Sehen Sie das auch: Wir stoßen überall an unsere Grenzen

Merken Sie das nicht auch? Wo wir hinschauen: wir stoßen auf einmal überall an unsere Grenzen. Uns sollte sowieso bewusst sein, dass wir so nicht weiter leben können wie bisher, weil die Erde so sehr ausgebeutet wird, dass wir 1 1/2 Erden bräuchten, um so weiter leben zu können wie bisher. Wir erschöpfen unsere Ressourcen:
https://autorenseite.wordpress.com/2021/07/29/alarm-welterschoepfungstag-rueckt-wieder-vor/
Die Rohstoffe werden immer knapper, nicht nur die seltenen Erden, die für Computer eine Rolle spielen, sondern auch einfache Baustoffe wie Sand und Kies.
Abgesehen davon funktioniert auch sonst das Wirtschaftsleben auf der Welt nicht mehr richtig. Wo wir hinschauen, herrscht Mangel: Erst waren es Medikamente, sogar lebenswichtige, die nicht mehr lieferbar waren, weil sie in Indien hergestellt wurden.
Nun fehlen Chips und Autowerke müssen pausieren.
Unglaublich, aber wahr – die USA stehen wieder mal vor dem Shutdown. sprich: Staatspleite. Nur mit einer Finanzspritze von unvorstellbaren 480 Milliarden Dollar können sie sich über Wasser halten. Das ist symptomatisch für die Welt: Überall kommt man mit dem Geld nicht mehr aus und macht Schulden. Wo ist da die Grenze? Erst beim Zusammenbruch des Finanzsystems?

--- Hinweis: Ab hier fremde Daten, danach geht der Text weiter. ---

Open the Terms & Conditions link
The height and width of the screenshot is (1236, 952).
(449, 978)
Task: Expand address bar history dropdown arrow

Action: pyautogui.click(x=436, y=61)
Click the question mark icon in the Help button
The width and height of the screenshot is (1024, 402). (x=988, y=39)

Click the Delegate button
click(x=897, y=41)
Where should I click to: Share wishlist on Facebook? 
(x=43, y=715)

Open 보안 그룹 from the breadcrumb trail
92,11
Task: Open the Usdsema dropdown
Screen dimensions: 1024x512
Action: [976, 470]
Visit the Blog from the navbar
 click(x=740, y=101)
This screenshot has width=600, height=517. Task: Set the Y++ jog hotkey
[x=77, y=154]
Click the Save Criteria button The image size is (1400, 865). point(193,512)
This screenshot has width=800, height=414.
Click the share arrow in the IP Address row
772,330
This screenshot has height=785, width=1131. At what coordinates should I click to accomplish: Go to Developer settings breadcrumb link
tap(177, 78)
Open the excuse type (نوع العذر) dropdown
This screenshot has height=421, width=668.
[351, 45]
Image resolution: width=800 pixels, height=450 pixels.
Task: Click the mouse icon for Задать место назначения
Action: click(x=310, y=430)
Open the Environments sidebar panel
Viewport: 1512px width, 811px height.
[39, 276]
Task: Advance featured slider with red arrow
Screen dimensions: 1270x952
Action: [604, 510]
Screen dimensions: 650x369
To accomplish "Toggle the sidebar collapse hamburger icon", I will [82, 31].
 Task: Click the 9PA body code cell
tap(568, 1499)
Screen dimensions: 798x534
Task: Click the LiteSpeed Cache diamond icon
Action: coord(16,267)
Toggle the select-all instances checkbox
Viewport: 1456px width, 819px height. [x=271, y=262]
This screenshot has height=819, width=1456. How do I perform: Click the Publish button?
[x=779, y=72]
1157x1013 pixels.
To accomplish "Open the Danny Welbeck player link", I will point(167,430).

Auch hier sind uns die USA wohl wie immer nur einen Schritt voraus: In dem reichen Land haben 36% der Studenten nicht genug zum Essen. Depressionen und Versagen sind die Folgen. Wie es bei uns aussieht, wird wohl lieber nicht gefragt.
In den USA sind die Medikamente teurer als anderswo. Arme können sie daher nicht mehr bezahlen. Mancher Zuckerkranke kann sich kein Insulin mehr kaufen und muss halt an seiner Krankheit sterben. Gott sei Dank ist es bei uns nicht so – werden viele denken. Das wäre aber ein Irrtum. Bei uns müssen Menschen sterben, weil wir an den Intensivstationen sparen:
https://autorenseite.wordpress.com/2018/10/27/schlimmer-als-alles-bisher-erlebte/
Und auch die kostenintensiven Notaufnahmen sind ihren Aufgaben oft nicht mehr gewachsen, weil auch hier der Rotstift regiert.
In Trier wurde die Kinderkrebsstation eingespart. Da müssen nun die ohnehin stark belasteten Eltern weit fahren, um jeden Tag ihr Kind zu besuchen.
Warum können wir uns heute nicht mehr leisten, was früher selbstverständlich war?
Überall fehlt Personal, besonders in Krankenhäusern und Altenheimen, weil in Zeiten des Merkelismus kein Geld für eine angemessene Bezahlung vorhanden ist.
Anderes Thema: Bei uns sind 28 % des Grundwassers über den Grenzwert hinaus mit Nitrat belastet. Das kommt vom übermäßigen Düngen infolge der Massentierhaltung. Damit sind wir Spitze in Europa. Nur in Malta ist es noch schlimmer. Früher war Brunnenvergiften ein todeswürdiges Verbrechen. Heute erhalten die Bauern Ausgleichszahlungen, wenn sie im Einzugsbereich von Flüssen und Seen weniger düngen, doch ist es dann immer noch zu viel. Am Chiemsee hat man mit Millionenaufwand eine Ringkanalisation gebaut, doch was nützt die, wenn die moderne Landwirtschaft immer mehr Jauche produziert? Schauen Sie mal hier:
https://autorenseite.wordpress.com/2017/06/30/seekuehe-im-chiemsee/
Das kann so nicht weiter gehen.
Die landwirtschaftliche Massenproduktion stößt überall an ihre Grenzen: Orangen, Bananen, Kaffee, Kakao, Mais… alles ist von aggressiven Schädlingen bedroht.
Globalisierung und Massentierhaltung werden dazu führen, dass Corona nicht die letzte Pandemie ist, die ihre Opfer fordert.
Wir erleben ein Artensterben ungeahnten Ausmaßes. Und irgendwann ist dann der Mensch dran, wie uns das Genie Hawkins prophezeit hat.

So könnte ich noch lange fort fahren, aber Sie sehen es ja selbst: So kann es nicht weiter gehen. Wir stoßen überall an unsere Grenzen.